I only spent 20 minutes at the gym today. I was super-efficient with my workout today!
I ate three-day-old leftovers for lunch. Meal-packing this morning was a snap!
I buy a Powerball ticket every week. I make consistent charitable contributions to the state's natural resource fund!
See how awesome I sound?
Let's add one more:
I made a super-creamy cheesy baked mac & cheese. I baked comfort food that's still low-cal.
Baked pasta with squash & parsnips
Adapted from "Cooking Light" November 2002
-1 Tbsp olive oil
-1 cup chopped onion
-1/4 teaspoon crushed red pepper
-2 garlic cloves, minced (I used 2 tsp jar garlic)

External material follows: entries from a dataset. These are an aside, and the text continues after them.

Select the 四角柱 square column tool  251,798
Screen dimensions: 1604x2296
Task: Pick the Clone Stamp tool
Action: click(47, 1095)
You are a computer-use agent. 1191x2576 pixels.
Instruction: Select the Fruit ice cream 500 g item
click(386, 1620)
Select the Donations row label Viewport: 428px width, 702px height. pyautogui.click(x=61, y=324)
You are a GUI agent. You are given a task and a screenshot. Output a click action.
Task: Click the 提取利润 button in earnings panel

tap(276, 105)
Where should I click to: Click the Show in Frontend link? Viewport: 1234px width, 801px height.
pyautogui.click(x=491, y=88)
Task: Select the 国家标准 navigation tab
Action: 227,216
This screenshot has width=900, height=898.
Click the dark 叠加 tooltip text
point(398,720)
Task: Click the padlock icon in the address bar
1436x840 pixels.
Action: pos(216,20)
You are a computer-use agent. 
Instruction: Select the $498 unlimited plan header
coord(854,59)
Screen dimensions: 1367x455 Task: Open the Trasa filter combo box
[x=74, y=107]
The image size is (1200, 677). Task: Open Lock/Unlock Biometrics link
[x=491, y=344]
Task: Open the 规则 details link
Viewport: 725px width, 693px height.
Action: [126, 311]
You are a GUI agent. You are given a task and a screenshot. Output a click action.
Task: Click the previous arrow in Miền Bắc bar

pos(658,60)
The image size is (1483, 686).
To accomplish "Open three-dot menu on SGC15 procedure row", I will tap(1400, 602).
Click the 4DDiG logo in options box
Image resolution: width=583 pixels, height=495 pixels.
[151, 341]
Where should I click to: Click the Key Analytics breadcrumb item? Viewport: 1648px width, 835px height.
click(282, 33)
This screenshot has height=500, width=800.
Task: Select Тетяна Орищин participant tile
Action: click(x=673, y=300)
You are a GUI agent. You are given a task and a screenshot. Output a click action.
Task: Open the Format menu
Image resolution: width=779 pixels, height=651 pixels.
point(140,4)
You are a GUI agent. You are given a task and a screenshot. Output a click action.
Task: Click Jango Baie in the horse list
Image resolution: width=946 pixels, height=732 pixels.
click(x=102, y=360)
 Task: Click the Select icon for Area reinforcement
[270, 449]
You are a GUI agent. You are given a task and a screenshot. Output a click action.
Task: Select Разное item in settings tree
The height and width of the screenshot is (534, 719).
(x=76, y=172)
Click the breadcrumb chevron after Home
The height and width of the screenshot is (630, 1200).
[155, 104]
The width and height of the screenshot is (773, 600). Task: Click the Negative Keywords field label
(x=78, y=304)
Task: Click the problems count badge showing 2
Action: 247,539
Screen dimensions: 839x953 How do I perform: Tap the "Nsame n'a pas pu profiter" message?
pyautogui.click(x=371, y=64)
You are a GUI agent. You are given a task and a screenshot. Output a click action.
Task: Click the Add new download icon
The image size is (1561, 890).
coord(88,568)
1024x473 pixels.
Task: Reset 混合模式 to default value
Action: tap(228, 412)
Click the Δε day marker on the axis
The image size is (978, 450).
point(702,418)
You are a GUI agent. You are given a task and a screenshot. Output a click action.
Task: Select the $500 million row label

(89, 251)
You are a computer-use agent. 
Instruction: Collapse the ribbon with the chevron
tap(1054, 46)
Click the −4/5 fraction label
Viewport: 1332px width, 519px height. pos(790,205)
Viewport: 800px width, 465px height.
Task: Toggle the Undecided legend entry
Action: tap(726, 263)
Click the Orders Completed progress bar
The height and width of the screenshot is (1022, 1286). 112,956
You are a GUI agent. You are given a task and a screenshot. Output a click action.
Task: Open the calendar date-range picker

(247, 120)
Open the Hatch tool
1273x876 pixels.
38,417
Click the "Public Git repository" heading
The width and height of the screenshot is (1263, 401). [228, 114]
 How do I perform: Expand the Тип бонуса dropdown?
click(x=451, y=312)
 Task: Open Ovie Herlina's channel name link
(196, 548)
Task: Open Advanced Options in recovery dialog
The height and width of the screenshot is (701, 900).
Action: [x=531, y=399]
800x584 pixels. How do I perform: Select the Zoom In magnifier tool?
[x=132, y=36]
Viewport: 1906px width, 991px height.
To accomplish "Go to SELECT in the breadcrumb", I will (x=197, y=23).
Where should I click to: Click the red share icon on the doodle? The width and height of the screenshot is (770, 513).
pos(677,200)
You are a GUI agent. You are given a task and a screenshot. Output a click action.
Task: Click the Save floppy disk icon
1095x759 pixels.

-1 butternut squash, peeled and cut into 1/2-inch chunks
-1 cup peeled & sliced parsnips
-1 tablespoon chopped fresh or 1 teaspoon dried rubbed sage
-1 tablespoon chopped fresh or 1 teaspoon dried parsley
-1/4 teaspoon ground nutmeg
-1/4 teaspoon ground allspice
-1/2 teaspoon salt, divided
-1/2 teaspoon black pepper, divided
-1 box Ronzoni "Smart taste" penne pasta
-1/2 cup (2 ounces) grated fresh Parmesan cheese, divided
-Cooking spray
-1 1/2 tablespoons butter
-3 tablespoons all-purpose flour
-2 cups skim/1% milk
Preheat oven to 375 degrees.
Heat oil in a large nonstick skillet over medium-high heat. Add onion, red pepper flakes, and garlic. Saute 3-5 minutes. Add squash and parsnip; saute 10 minutes or until veggies are tender. Stir in sage, parsley, nutmeg, allspice, 1/4 teaspoon salt, and 1/4 teaspoon black pepper; remove from heat.
Cook pasta in a large stockpot. Drain and return to pot. Stir in squash mixture and 1/4 cup cheese. Coat a 13x9 glass baking dish with nonstick spray and spread pasta/squash in it.
Melt butter in a medium saucepan over medium heat. Add flour; cook 3 minutes, whisking constantly. Add 1 cup of milk; cook 5 minutes, whisking constantly. Gradually add remaining cup of milk, whisking constantly. Cook until thickened. Add 1/4 teaspoon salt and pepper. I added a pinch of garlic powder as well.
Pour milk mixture over pasta mixture; sprinkle with remaining 1/4 cup cheese. Bake at 375 for 20-25 minutes, or until lightly browned.
Serves six. Per serving: 415 calories, 63 g carbs, 14 g fat, 10 g fiber, 25 g protein.
Now excuse me while I go search the couch cushions for morePowerball charity money.